RECORD EXCERPTS:
☆ ☆ ☆

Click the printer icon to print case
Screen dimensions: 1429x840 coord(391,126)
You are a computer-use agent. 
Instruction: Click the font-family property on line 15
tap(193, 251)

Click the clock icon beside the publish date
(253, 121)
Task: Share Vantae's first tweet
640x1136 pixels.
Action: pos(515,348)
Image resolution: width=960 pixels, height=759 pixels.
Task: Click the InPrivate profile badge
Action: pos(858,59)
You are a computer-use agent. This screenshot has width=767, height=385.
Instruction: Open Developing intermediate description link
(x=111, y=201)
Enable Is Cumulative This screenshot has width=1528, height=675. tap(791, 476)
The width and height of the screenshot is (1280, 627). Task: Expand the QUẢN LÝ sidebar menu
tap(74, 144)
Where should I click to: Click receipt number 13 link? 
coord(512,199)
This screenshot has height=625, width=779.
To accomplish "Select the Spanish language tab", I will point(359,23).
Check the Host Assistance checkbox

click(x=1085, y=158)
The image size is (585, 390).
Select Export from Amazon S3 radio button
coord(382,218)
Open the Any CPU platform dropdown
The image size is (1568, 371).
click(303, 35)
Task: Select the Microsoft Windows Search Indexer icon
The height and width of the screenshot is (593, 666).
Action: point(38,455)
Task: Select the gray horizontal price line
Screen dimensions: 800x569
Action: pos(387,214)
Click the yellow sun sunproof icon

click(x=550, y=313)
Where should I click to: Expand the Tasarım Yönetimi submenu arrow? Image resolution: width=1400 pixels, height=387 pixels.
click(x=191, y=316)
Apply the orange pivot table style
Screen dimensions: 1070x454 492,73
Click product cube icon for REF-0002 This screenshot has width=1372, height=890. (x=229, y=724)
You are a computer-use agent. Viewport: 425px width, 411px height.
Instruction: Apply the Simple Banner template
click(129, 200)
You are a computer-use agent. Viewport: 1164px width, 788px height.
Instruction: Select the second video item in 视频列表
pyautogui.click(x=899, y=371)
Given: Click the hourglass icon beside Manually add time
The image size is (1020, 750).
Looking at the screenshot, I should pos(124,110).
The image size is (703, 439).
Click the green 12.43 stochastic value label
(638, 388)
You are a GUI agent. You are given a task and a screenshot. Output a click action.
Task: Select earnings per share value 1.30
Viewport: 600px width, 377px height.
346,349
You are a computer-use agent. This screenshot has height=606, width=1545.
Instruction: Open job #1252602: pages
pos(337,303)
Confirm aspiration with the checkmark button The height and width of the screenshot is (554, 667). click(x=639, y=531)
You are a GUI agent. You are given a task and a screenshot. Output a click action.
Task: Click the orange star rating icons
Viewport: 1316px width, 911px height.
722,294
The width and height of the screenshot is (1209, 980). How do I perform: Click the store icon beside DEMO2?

☆ ☆ ☆

AIM OF THE EXERCISE:
Rewrite all of the records above as a numbered list, one line per item, and drop the blank lines.

COMPLETE OUTPUT:
1. Click the printer icon to print case
2. Screen dimensions: 1429x840 coord(391,126)
3. You are a computer-use agent. 
4. Instruction: Click the font-family property on line 15
5. tap(193, 251)
6. Click the clock icon beside the publish date
7. (253, 121)
8. Task: Share Vantae's first tweet
9. 640x1136 pixels.
10. Action: pos(515,348)
11. Image resolution: width=960 pixels, height=759 pixels.
12. Task: Click the InPrivate profile badge
13. Action: pos(858,59)
14. You are a computer-use agent. This screenshot has width=767, height=385.
15. Instruction: Open Developing intermediate description link
16. (x=111, y=201)
17. Enable Is Cumulative This screenshot has width=1528, height=675. tap(791, 476)
18. The width and height of the screenshot is (1280, 627). Task: Expand the QUẢN LÝ sidebar menu
19. tap(74, 144)
20. Where should I click to: Click receipt number 13 link? 
21. coord(512,199)
22. This screenshot has height=625, width=779.
23. To accomplish "Select the Spanish language tab", I will point(359,23).
24. Check the Host Assistance checkbox
25. click(x=1085, y=158)
26. The image size is (585, 390).
27. Select Export from Amazon S3 radio button
28. coord(382,218)
29. Open the Any CPU platform dropdown
30. The image size is (1568, 371).
31. click(303, 35)
32. Task: Select the Microsoft Windows Search Indexer icon
33. The height and width of the screenshot is (593, 666).
34. Action: point(38,455)
35. Task: Select the gray horizontal price line
36. Screen dimensions: 800x569
37. Action: pos(387,214)
38. Click the yellow sun sunproof icon
39. click(x=550, y=313)
40. Where should I click to: Expand the Tasarım Yönetimi submenu arrow? Image resolution: width=1400 pixels, height=387 pixels.
41. click(x=191, y=316)
42. Apply the orange pivot table style
43. Screen dimensions: 1070x454 492,73
44. Click product cube icon for REF-0002 This screenshot has width=1372, height=890. (x=229, y=724)
45. You are a computer-use agent. Viewport: 425px width, 411px height.
46. Instruction: Apply the Simple Banner template
47. click(129, 200)
48. You are a computer-use agent. Viewport: 1164px width, 788px height.
49. Instruction: Select the second video item in 视频列表
50. pyautogui.click(x=899, y=371)
51. Given: Click the hourglass icon beside Manually add time
52. The image size is (1020, 750).
53. Looking at the screenshot, I should pos(124,110).
54. The image size is (703, 439).
55. Click the green 12.43 stochastic value label
56. (638, 388)
57. You are a GUI agent. You are given a task and a screenshot. Output a click action.
58. Task: Select earnings per share value 1.30
59. Viewport: 600px width, 377px height.
60. 346,349
61. You are a computer-use agent. This screenshot has height=606, width=1545.
62. Instruction: Open job #1252602: pages
63. pos(337,303)
64. Confirm aspiration with the checkmark button The height and width of the screenshot is (554, 667). click(x=639, y=531)
65. You are a GUI agent. You are given a task and a screenshot. Output a click action.
66. Task: Click the orange star rating icons
67. Viewport: 1316px width, 911px height.
68. 722,294
69. The width and height of the screenshot is (1209, 980). How do I perform: Click the store icon beside DEMO2?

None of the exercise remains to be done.